Washington, D.C. 20549-7010
Re: | Chemtura Corporation Form 10-K for the fiscal year ended December 31, 2008 Filed March 2, 2009 Form 10-Q for the period ended March 31, 2009 Filed May 8, 2009
File Number: 1-15339 |
Dear Mr. O’Brien:
On behalf of Chemtura Corporation (“Chemtura”, the “Company”, “we” or “our”), this letter is being submitted in response to comments received from the staff (the “Staff”) of the Securities and Exchange Commission (the “Commission”) by letter dated June 30, 2009 (the “Comment Letter”) with respect to the above captioned Forms 10-K and 10-Q.
For ease of reference, we have set forth below, in boldface type, the text of the Staff’s comment, with the Company’s response following immediately thereafter. Capitalized terms used but not defined herein shall have the meaning ascribed to them in the Forms 10-K and 10-Q.
This response letter is being provided as a correspondence file on EDGAR.
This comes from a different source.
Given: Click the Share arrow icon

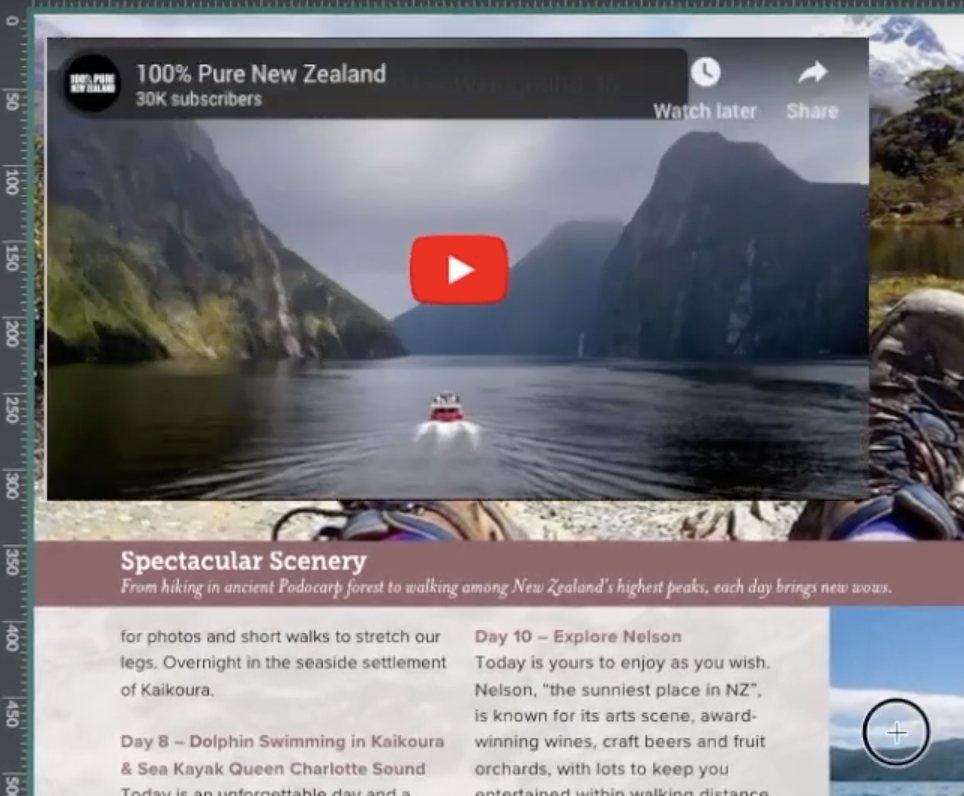Looking at the screenshot, I should pyautogui.click(x=813, y=73).

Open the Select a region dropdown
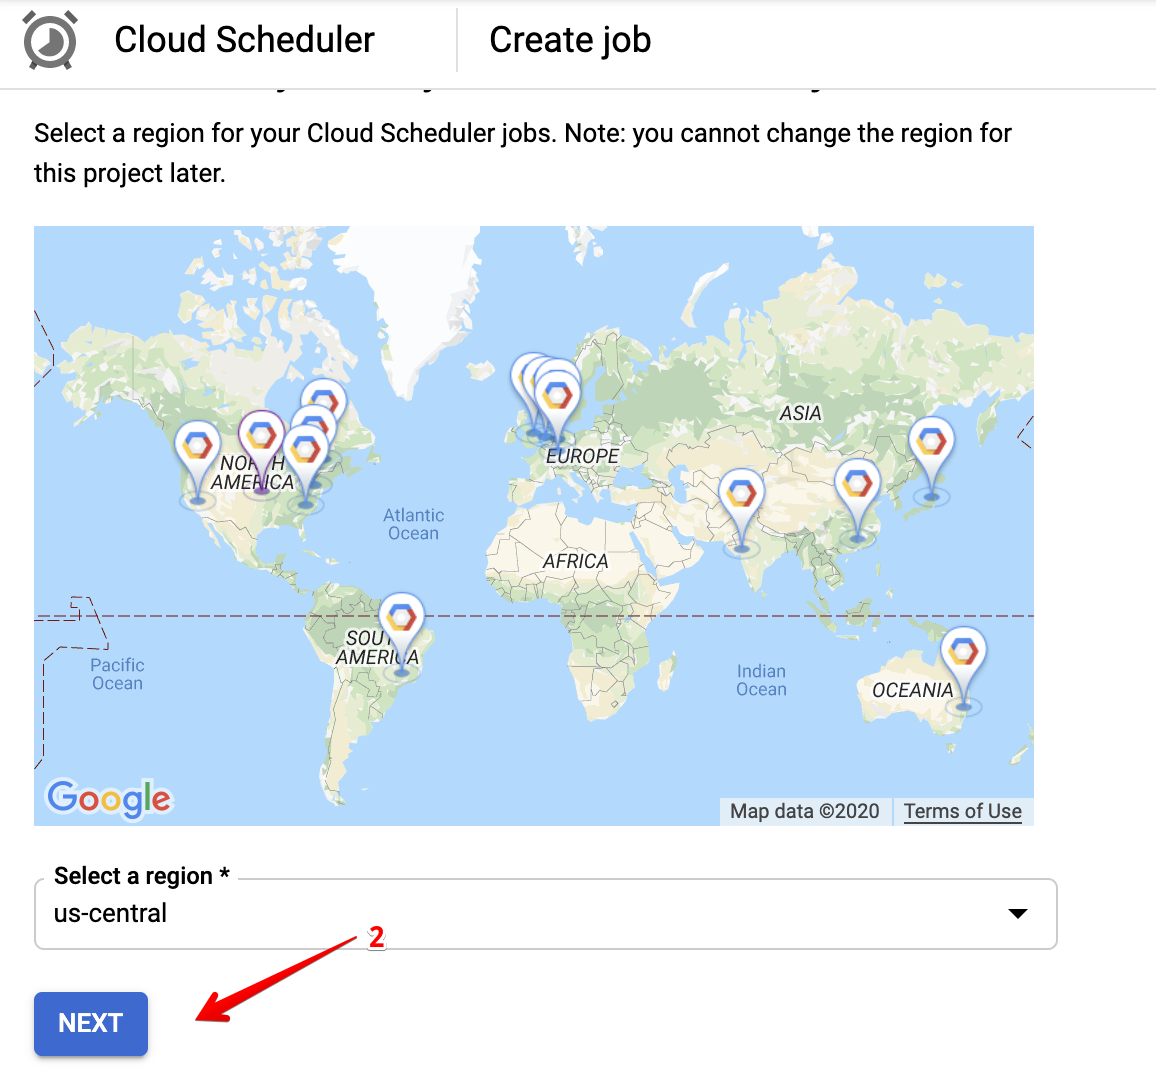[x=545, y=914]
Form 10-K for the year ended December 31, 2008
General
1. | We note your response to comment 1 in our letter dated May 21, 2009. Please note that we may have further comments after we review your amended Form 10-K. |
The Company acknowledges your comment.
Acquisitions and Divestments, page 73
2. | We have read your response to comment 5. You have told us that the oleochemical divestiture did not constitute a component of an entity in accordance with paragraph 41 of SFAS 144 and therefore you determined that the conditions in paragraph 42 of SFAS 144 for reporting the divestiture in discontinued operations would not be met. It is unclear how this business does not constitute a component of an entity when you have disclosed that revenue attributable to this business were $160 million in 2007. That is, it appears that the oleochemical business comprised operations and cash flows that could be clearly distinguished, operationally and for financial reporting purposes, from the rest of the entity, which we assume is Polymer Additives. (i) Therefore, in your revised disclosure, please clearly explain further your position that the criteria in paragraph 41 and 42 were not met. (ii) Also, please clarify for us how it is possible for the business to meet the EITF 98-3 criteria as well as have distinguishable cash flow enabling SFAS 142 goodwill impairment testing yet still not meet the criteria in paragraphs 41-42. |
i. | As of December 31, 2007, the Company’s Polymer Additives operating segment had two reporting units (as defined in SFAS 142): plastic additives and flame retardants. The plastic additives reporting unit was made up of multiple product groups. One of the product groups was plastic surfactants which itself included various product lines that were produced at a number of manufacturing facilities (including Memphis, Tennessee; Morgantown, West Virginia; and Lampertheim, Germany). Among the product lines included within the plastic surfactants product group were oleochemical products which were manufactured at the Memphis plant location and were sold through a network of other Chemtura domestic and foreign legal entities. |
In determining whether the operations and cash flows of the oleochemicals business were clearly distinguishable from the rest of Chemtura, operationally and for financial statement purposes, the following factors were considered:
· | Chemtura only tracks certain assets and does not track any liabilities at the product group and product line levels. |
· | While revenue and standard cost data exist for product lines, we do not maintain profit centers (which capture all product costs beyond standard costs) for product lines and, as such, actual profitability and cash flows were not available for the oleochemicals product line. Production variances, other indirect plant costs and other operating expenses are allocated at the product group level only (not at the product line level). |
· | The oleochemicals product line benefited from certain shared functions such as information technology, procurement, logistics and strategic management. These costs are allocated at the product group level (not at the oleochemicals level). |
· | Corporate overhead allocations for certain administrative costs were only allocated at a reporting unit level (plastic additives in this situation). |
· | The operating segment manager does not manage resources or cash flows at the product group or product line levels. |
Based on these factors, the Company concluded that the plastic additives reporting unit was the lowest level at which cash flows can be clearly distinguished from the rest of the operating segment. Therefore, the plastic additives reporting unit represented the component level in accordance with SFAS 144. The oleochemical product line therefore did not qualify as a component of the entity.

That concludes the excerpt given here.